Thu 8 April 10:10 - 10:30 PDT

Accelerating SLIDE Deep Learning on Modern CPUs: Vectorization, Quantizations, Memory Optimizations, and More

Shabnam Daghaghi · Nicholas Meisburger · Mengnan Zhao · Anshumali Shrivastava

Deep learning implementations on CPUs (Central Processing Units) are gaining more traction. Enhanced AI capabilities on commodity x86 architectures are commercially appealing due to the reuse of existing hardware and virtualization ease. A notable work in this direction is the SLIDE system. SLIDE is a C++ implementation of a sparse hash table based back-propagation, which was shown to be significantly faster than GPUs in training hundreds of million parameter neural models. In this paper, we argue that SLIDE's current implementation is sub-optimal and does not exploit several opportunities available in modern CPUs. In particular, we show how SLIDE's computations allow for a unique possibility of vectorization via AVX (Advanced Vector Extensions)-512. Furthermore, we highlight opportunities for different kinds of memory optimization and quantizations. Combining all of them, we obtain up to 7x speedup in the computations on the same hardware. Our experiments are focused on large (hundreds of millions of parameters) recommendation and NLP models. Our work highlights several novel perspectives and opportunities for implementing randomized algorithms for deep learning on modern CPUs.

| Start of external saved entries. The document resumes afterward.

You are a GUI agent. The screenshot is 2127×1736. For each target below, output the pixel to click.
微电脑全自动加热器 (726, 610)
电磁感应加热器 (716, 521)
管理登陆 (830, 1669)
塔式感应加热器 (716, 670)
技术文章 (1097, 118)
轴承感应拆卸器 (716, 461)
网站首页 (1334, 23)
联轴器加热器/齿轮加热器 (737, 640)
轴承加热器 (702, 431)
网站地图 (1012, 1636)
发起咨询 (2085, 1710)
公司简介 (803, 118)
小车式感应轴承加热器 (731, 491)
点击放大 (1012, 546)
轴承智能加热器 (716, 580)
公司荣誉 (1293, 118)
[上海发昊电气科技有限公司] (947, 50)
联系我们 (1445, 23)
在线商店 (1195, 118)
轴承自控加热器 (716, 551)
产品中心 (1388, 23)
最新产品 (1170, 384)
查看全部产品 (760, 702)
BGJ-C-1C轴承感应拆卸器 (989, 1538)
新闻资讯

Thu 8 April 10:30 - 10:50 PDT

Scaling Polyhedral Neural Network Verification on GPUs

Christoph Müller · François Serre · Gagandeep Singh · Markus Püschel · Martin Vechev

Certifying the robustness of neural networks against adversarial attacks is critical to their reliable adoption in real-world systems including autonomous driving and medical diagnosis. Unfortunately, state-of-the-art verifiers either do not scale to larger networks or are too imprecise to prove robustness, which limits their practical adoption. In this work, we introduce GPUPoly, a scalable verifier that can prove the robustness of significantly larger deep neural networks than possible with prior work. The key insight behind GPUPoly is the design of custom, sound polyhedra algorithms for neural network verification on a GPU. Our algorithms leverage the available GPU parallelism and the inherent sparsity of the underlying verification task. GPUPoly scales to very large networks: for example, it can prove the robustness of a 1M neuron, 34-layer deep residual network in $\approx$ 22 seconds. We believe GPUPoly is a promising step towards the practical verification of large real-world networks.